The number of medical malpractice suits filed in the U.S. each year is actually declining, but those that are filed are more severe, said presenters Dr. Richard Daffner and Dr. Leonard Berlin. Daffner is director of the division of emergency, musculoskeletal, and trauma radiology at Allegheny General Hospital; Berlin is a professor of radiology at Rush University and the University of Illinois.
To minimize risk, radiologists must remain vigilant about communicating urgent results and documenting their interpretation process, especially because the public's take on of "standard of care" can be skewed.
"Although the definition of 'standard of care' does not include a correct diagnosis 100% of the time, that's difficult to explain to a jury," Daffner said. "Too often, public perception is that the standard of care [is perfection]."
Not as bad as you think?
Two-thirds of all medical malpractice cases are resolved without any payment to the patient because they're dismissed, withdrawn, or the defendant is found not guilty, according to Berlin. And if the plaintiff does win the case, most settle for the insurance money, despite frightening news headlines that report settlements of millions of dollars.
"Only 1% of cases that go to trial are found in favor of the plaintiff," he said. "Let's say the plaintiff wins the case with a $20 million verdict. The defense might respond by saying, 'Well sure, you've got this verdict, but we only have $1 million of insurance.' A very high percentage of plaintiffs will take that insurance money rather than going through a lengthy appeals process to get the big award."
But even as he offered session attendees some comforting statistics, Berlin emphasized that radiologists must remain vigilant.
"Radiologists may think that just producing their report is enough," he said. "But these days, we can't necessarily escape liability by doing no more than relaying information through regular channels."
The most common cause of malpractice suits is the failure to make a diagnosis, according to Berlin -- a switch from 50 years ago, when the main cause of malpractice claims was doctors doing things they shouldn't have.
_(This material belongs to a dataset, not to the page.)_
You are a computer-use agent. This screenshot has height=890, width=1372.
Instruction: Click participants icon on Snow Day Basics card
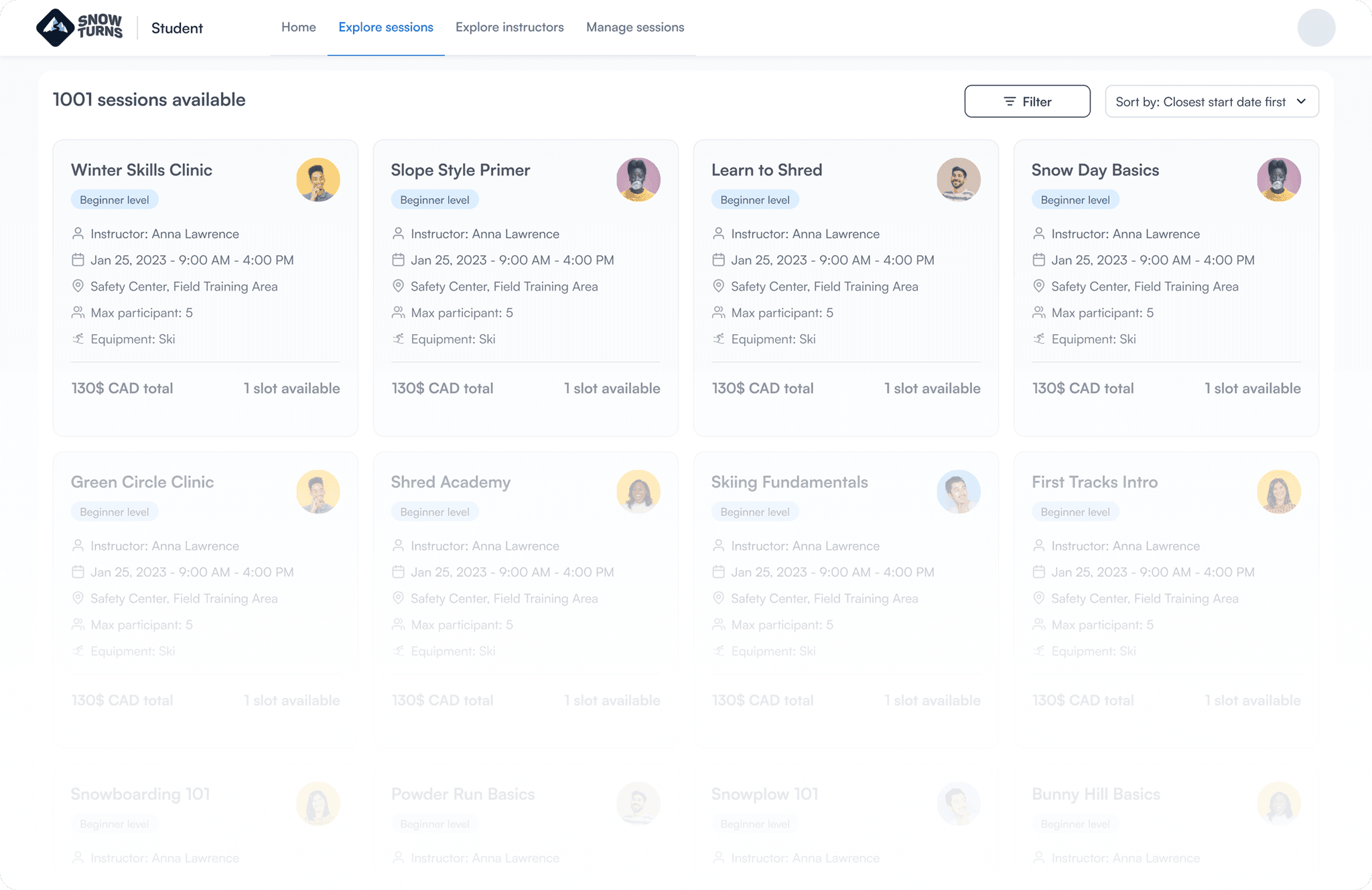pyautogui.click(x=1038, y=313)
The second most common cause is failure of the radiologist to communicate exam results to the patient and/or the patient's primary care physician.
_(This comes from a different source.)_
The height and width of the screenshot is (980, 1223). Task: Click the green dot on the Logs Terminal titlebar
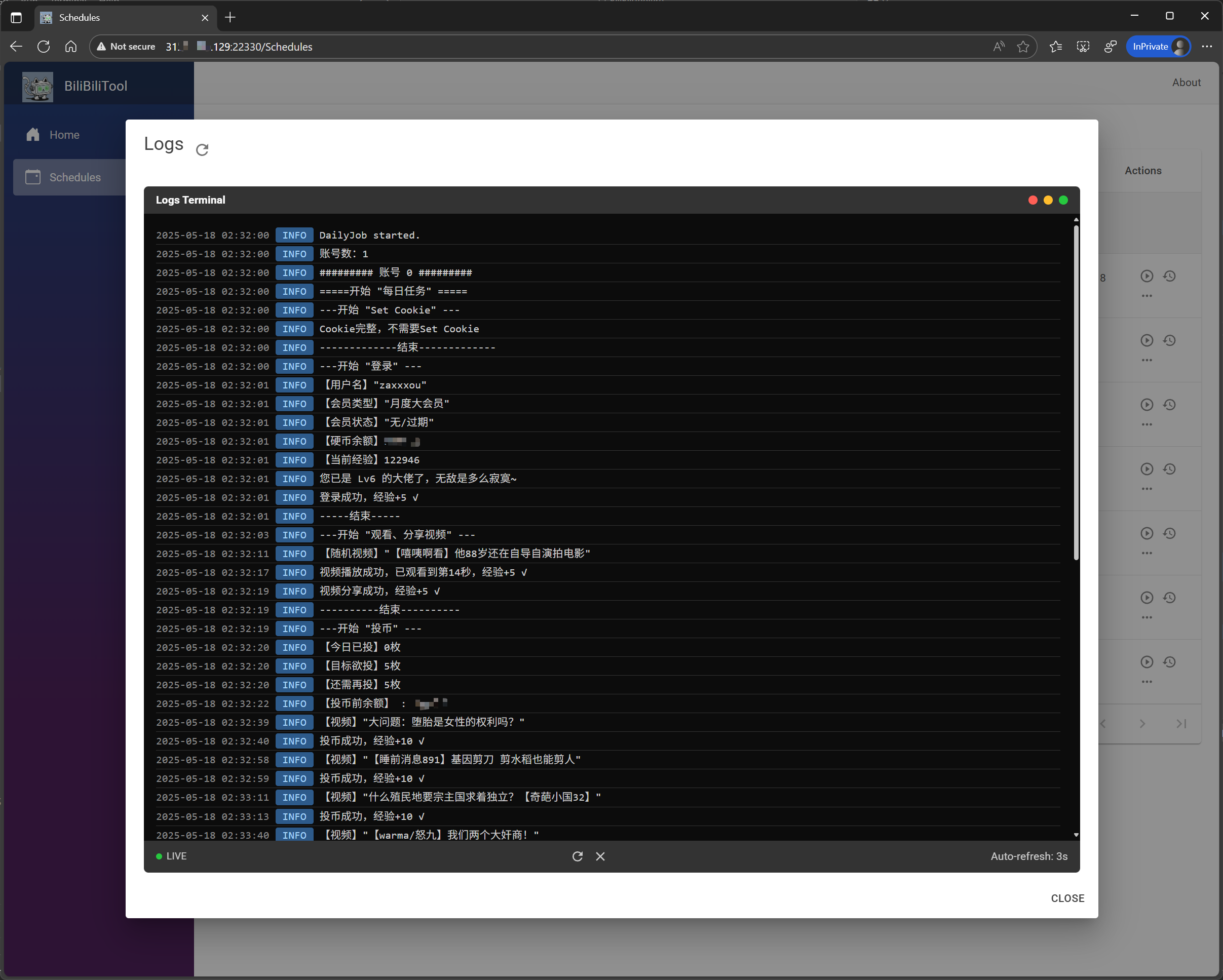[x=1063, y=200]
"In almost 60% of medical malpractice suits that involve radiologists, the referring physician was never informed of urgent findings," he said. "The courts look at where the series of mistakes that resulted in the negative outcome began, so radiologists need to anticipate that their report may not be read, and make sure urgent information is communicated. And if you make a call to the [emergency department] with urgent findings, document that in your report, along with the name of the specific doctor you spoke with."
What factors contribute to a malpractice lawsuit? A physician-patient relationship, an adverse outcome, an alleged breach of standard of care, and proximate cause -- that is, a direct connection between negligent behavior and what happened to the patient, according to Daffner.
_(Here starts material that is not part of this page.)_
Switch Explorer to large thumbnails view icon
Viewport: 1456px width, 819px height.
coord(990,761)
Daffner offered four case studies involving musculoskeletal injuries that resulted in medical malpractice suits, and he analyzed where the mistakes had occurred. He then offered session attendees a few tips:
- Always look at the scout view. Use all available resources to make your diagnosis.
- Once you decide to do an image, do the appropriate study. If the patient really needs a CT, don't order a lesser test.
- Once you decide to image, be thorough.
Medical malpractice litigation doesn't stem from a single error, but rather from a cascade of errors, Daffner cautioned.
"Malpractice suits result from a number of contributing factors, such as failing to perform the correct study, failing to look at the whole image, and failing to communicate results," he said.